💻 Week 08 Lab

Exploring Transformer Models with HuggingFace

Author

Published

11 March 2025

🥅 Learning Goals

By the end of this lab, you will have explored transformer-based models for climate document analysis, experimented with contextual embeddings, and discussed potential insights that can be derived from these advanced NLP techniques.

Last Updated: 10 March 2025, 18:00

📍Time and Location: Tuesday, 11 March 2025. Check your timetable for the precise time and location of your class.

🧪 Lab Overview

Today’s lab focuses on hands-on exploration of transformer models, building on the concepts introduced in the 🗣️ Week 08 Lecture. You’ll work with the same climate document corpus from last week but using more advanced NLP techniques.

Download also the utils.py file:

Prerequisites

We assume you:

✅ Attended or reviewed the 🗣️ Week 08 Lecture
✅ Have your Python environment set up with the required packages
✅ Have access to the NDC corpus from last week’s lab

If you have not installed the packages, we recommend you run the lab’s notebook on Nuvolos.
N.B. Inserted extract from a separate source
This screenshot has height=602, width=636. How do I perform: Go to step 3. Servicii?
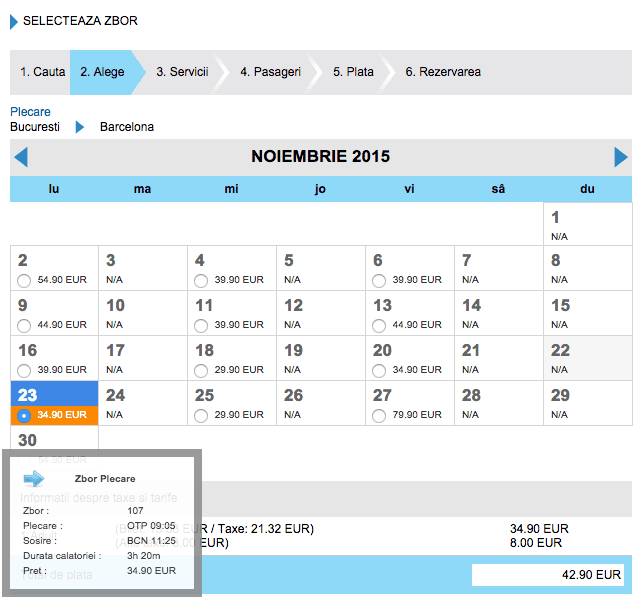click(x=181, y=72)
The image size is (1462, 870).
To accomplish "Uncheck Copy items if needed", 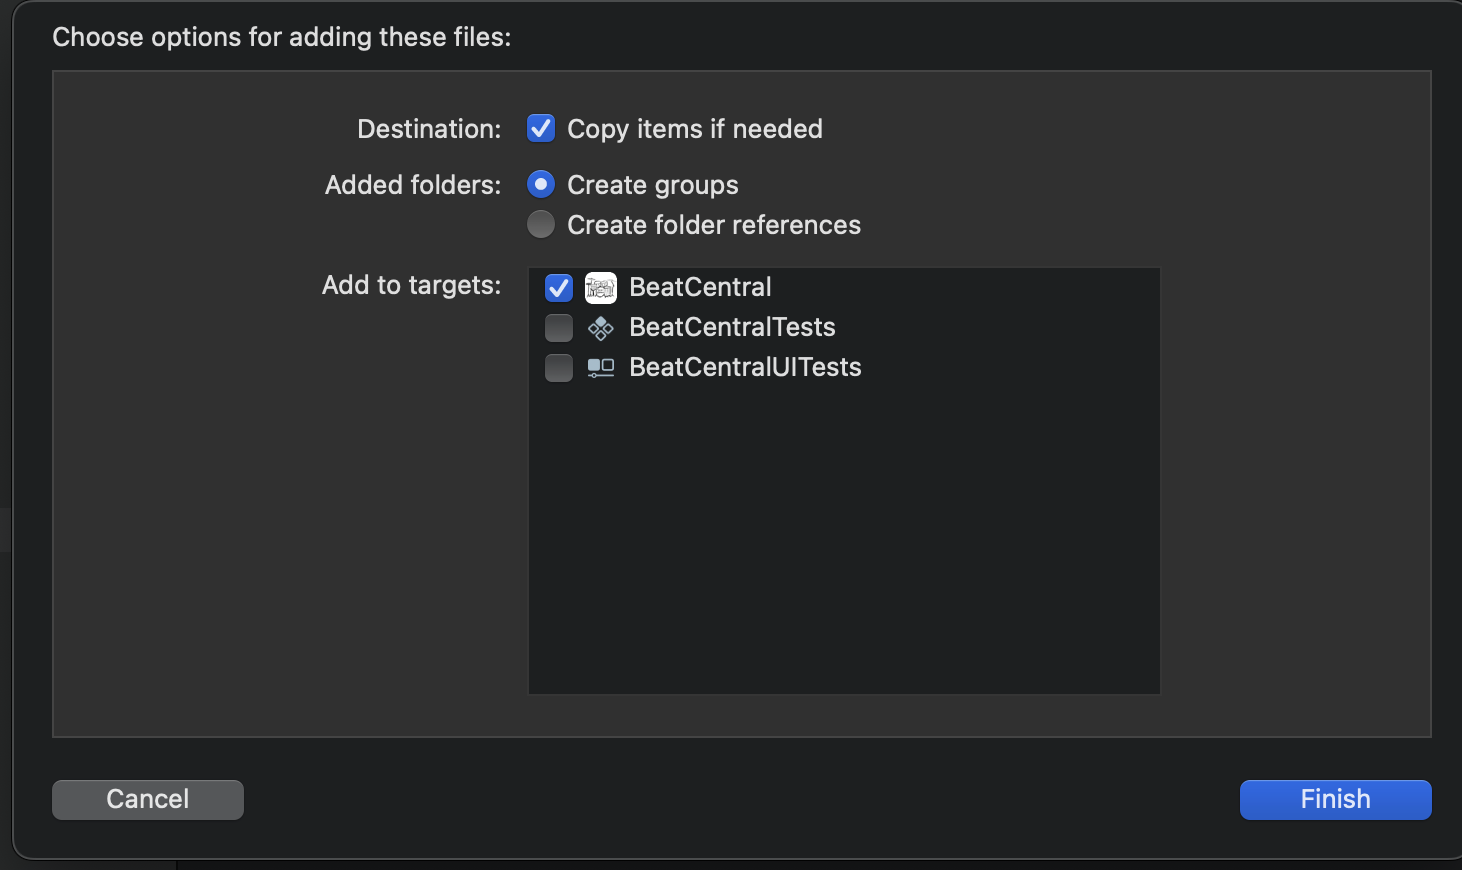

The packages and environment are already set up for you there.

🛣️ Lab Structure

Part 1: Setting Up (10 min)

This is an 🎯 ACTION POINT for you to work on individually.

Environment Setup
- Continue using your embedding-env from last week
- Update with new requirements (see below)
- Load the ClimateBERT model
Loading the Data
- Work with the NDC corpus from last week
- Compare ‘lazy’ vs ‘robust’ preprocessing approaches

Click HERE to see the updated requirements.txt

# Core data science packages
numpy==1.26.4
pandas==2.2.3
matplotlib==3.10.1
scikit-learn==1.6.1

# NLP and text processing
nltk==3.9.1
gensim==4.3.3
langdetect==1.0.9

# Transformers and deep learning
transformers==4.39.3
datasets==2.18.0
torch==2.2.1

# Visualization
lets-plot==4.6.0

# Utilities
tqdm==4.67.1
ipykernel==6.29.5
ipywidgets==8.1.5

Part 2: Document Chunking and Embeddings (20 min)

🗣️ TEACHING MOMENT

Your class teacher will guide you through:

Fine-grained document chunking strategies
Computing embeddings with transformer models
Comparing embedding similarities

Part 3: Open Exploration (50 min)

This is your chance to deeply explore transformer models and their capabilities. Choose from these suggested areas or pursue your own interests.

🎯 ACTION POINTS:

Choose an area to explore
Document your findings
Share screenshots of interesting discoveries in the #social Slack channel

🏠 Looking Ahead

The techniques explored today will be directly relevant to ✍️ Problem Set 2 (to be released soon). Use this lab to:

Experiment with different approaches to document analysis
Understand how transformer models handle climate-specific language
Practice explaining your methodology and findings

Your ability to link practical explorations to theoretical concepts will be key for the upcoming assignment.